Well, here's my idea. It's right off the top of my head, so it's probably patented:
To create the fingerprint:
1. Transform the frames to contrast edges. I forget what the filter is called but it'll basicly give you an outline of all the edges, with very little info
2. Split the frame into squares, calculate a brightness value from the edge frame
3. Throw all of this into a database
To check the fingerprint:
1. Decode a few keyframes
2. Calculate same info for those frames
3. Use a quick sort on brightness to find candidate frames. Don't require 100% match, make it so that a frame with a few watermarked squares will still score
4. Sanity check for file/location in other clip
5. Second pass either taking more frames, matching constrast lines or something, plenty opportunities here
Example, if they've blocked "mymovie.avi" with an NBC logo, and you're trying to match it against "othermovie.mpg" with a Fox logo:
1. Pick frames 154, 437, 1023, 2022 from Fox clip
2. Do the math
3. Find candidate matches
4. If they so *roughly* match frames 184, 467, 1053, 2052 in mymovie.avi you have a probable match with a 30 frame offset. In practise, just require an approximate match because of different commercial cut-offs
5. Verify match more closely
Sounds to me like a not too heavy job. It's very hard to fuck with because contrast lines are basicly the content of the picture. The same clip of a person walking will be approximately the same no matter how badly you fuck with it. Maybe you need to normalize it a bit if people try to upload high/low contrast vid to get around it, but that's going to look like shit anyway.
Live today, because you never know what tomorrow brings
I don't know if Audible Magic's come up with anything special for video, but for audio, the underlying technology is at least partly based on MFCC. You can find some more details here and here .
Also, they have to apply this filter only when content is added to a page, not every time it is played, so its a little less computationally intensive than some people have suggested.
It may be more expensive to search all existing fingerprints every time a new take-down request comes in.

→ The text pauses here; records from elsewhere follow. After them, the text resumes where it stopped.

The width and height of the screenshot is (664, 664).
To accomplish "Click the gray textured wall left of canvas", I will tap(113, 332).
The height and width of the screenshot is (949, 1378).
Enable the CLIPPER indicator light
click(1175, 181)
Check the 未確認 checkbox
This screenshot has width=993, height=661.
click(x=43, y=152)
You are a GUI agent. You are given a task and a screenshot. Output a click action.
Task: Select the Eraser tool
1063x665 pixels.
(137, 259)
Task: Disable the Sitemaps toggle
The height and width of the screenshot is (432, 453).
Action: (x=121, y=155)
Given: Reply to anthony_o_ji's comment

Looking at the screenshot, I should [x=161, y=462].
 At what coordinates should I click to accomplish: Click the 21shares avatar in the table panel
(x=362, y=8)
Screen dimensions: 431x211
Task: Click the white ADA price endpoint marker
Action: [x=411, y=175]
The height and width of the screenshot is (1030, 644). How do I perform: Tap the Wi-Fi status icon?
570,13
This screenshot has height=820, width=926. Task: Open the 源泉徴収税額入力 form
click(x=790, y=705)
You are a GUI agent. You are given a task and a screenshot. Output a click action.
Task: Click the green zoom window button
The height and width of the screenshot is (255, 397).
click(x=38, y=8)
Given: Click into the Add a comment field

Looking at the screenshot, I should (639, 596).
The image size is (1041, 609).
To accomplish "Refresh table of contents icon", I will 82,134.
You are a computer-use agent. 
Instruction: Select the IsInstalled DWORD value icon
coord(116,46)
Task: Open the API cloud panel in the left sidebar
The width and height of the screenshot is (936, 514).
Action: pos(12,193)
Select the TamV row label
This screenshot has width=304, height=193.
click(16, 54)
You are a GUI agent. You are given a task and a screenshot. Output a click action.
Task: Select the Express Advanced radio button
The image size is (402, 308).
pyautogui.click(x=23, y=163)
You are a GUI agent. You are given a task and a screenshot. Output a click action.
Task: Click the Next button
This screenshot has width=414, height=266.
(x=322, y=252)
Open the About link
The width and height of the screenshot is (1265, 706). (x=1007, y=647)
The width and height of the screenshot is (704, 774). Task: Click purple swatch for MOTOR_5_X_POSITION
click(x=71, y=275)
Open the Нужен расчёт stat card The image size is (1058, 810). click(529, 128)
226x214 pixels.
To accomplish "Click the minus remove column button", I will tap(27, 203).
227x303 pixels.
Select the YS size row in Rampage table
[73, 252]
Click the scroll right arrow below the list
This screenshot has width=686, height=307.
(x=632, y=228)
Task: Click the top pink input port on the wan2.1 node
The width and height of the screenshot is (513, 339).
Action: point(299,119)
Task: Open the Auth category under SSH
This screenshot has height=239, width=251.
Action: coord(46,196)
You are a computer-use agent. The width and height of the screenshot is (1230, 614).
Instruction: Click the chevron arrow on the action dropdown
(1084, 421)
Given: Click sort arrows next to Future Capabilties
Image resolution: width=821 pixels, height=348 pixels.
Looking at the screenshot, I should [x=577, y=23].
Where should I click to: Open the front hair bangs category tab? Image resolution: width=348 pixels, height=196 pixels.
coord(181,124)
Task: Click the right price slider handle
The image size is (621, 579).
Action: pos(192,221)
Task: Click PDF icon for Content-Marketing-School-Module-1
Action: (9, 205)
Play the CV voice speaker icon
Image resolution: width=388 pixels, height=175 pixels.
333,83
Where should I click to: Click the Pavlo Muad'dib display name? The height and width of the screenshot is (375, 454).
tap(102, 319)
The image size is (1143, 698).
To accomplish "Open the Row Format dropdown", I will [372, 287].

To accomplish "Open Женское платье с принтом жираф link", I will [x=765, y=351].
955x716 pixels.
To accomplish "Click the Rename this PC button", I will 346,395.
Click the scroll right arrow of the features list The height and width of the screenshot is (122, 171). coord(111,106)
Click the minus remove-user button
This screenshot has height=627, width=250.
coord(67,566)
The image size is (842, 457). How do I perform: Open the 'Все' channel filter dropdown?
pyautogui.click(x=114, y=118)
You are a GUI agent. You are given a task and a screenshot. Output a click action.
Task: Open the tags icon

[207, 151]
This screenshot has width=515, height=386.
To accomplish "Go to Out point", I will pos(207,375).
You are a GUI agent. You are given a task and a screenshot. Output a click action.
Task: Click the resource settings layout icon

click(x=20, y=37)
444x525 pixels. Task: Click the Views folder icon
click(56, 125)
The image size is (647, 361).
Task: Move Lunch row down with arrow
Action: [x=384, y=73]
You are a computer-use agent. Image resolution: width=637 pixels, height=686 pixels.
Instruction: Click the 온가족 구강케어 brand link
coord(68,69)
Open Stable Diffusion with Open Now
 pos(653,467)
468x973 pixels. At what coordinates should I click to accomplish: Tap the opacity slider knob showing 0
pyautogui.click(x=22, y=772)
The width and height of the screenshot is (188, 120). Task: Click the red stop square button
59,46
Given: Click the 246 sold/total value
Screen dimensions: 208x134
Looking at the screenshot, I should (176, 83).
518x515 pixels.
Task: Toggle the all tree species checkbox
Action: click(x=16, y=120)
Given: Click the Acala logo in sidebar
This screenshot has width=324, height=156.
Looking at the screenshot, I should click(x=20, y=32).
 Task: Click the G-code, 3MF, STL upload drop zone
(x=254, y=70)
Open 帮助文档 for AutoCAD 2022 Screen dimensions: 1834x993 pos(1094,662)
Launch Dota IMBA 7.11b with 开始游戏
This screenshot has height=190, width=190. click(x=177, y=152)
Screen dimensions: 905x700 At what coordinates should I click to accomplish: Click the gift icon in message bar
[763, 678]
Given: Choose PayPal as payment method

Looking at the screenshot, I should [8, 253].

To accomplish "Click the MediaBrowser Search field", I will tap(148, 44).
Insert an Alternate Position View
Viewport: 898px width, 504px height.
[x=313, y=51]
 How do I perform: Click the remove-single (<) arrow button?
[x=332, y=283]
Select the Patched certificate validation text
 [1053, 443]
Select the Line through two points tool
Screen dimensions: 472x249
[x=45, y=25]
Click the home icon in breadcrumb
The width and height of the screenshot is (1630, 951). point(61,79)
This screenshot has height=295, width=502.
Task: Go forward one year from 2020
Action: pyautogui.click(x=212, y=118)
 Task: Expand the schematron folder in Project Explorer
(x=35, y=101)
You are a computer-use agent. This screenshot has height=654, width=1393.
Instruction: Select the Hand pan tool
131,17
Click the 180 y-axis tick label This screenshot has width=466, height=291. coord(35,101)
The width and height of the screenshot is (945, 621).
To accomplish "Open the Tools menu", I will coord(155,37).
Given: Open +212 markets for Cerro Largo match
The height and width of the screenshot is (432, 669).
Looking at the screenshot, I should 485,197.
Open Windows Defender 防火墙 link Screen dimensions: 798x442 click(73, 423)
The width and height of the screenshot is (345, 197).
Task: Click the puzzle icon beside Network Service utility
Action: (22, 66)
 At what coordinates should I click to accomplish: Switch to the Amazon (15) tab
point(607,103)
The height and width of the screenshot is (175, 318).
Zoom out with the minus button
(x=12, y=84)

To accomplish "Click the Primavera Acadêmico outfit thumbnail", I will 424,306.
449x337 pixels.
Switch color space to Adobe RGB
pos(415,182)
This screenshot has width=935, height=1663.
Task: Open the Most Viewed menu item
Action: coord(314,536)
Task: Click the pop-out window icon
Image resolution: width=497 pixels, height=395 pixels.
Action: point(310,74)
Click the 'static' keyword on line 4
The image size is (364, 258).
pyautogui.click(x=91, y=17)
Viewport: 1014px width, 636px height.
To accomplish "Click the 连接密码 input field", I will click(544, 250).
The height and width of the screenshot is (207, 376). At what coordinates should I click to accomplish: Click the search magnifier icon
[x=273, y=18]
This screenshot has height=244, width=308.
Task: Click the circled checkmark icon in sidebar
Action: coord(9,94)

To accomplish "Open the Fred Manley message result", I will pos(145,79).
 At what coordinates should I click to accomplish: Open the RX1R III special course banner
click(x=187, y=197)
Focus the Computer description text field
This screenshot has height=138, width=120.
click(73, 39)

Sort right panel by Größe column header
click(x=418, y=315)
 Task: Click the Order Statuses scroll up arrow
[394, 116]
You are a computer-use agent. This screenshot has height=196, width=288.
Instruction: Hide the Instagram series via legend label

fwiw - no, it catches that.
Most video fingerprinting technology can deal with mirroring, rotating, shearing, compression, time stretching, channel swapping (RGB and YUV), and practically any other method you can think of. One thing you -can- is chop it up into fragments that are smaller than the watermarking window, and distribute those fragments across the canvas randomly. The problem with that (and, actually, almost all of the aforementioned methods) is that the video is unwatchable and compresses horribly. The latter you're stuck with, the former you could code a special plugin for that unscrambles the video. But at that point, it's no longer video for the masses.
I'm sure other posters have already pointed out that people will just upload/download on a different service, etc. so I won't go into that here.. nor the possible (unlikely, but possible) 'fair use' issues.
Audible Magic software is one of the tools used by the RIAA "expert" in that recent RIAA suit where the RIAA expert was knocked down:0 2206:/
_ lindor_070223JacobsonDepositionTranscript:/
http://yro.slashdot.org/article.pl?sid=07/04/28/2
http://www.ilrweb.com/viewILRPDF.asp?filename=umg
Nothing like relying on trade secrets and black box algorithms to make you sure that you're taking down the right files and leaving up the clean ones.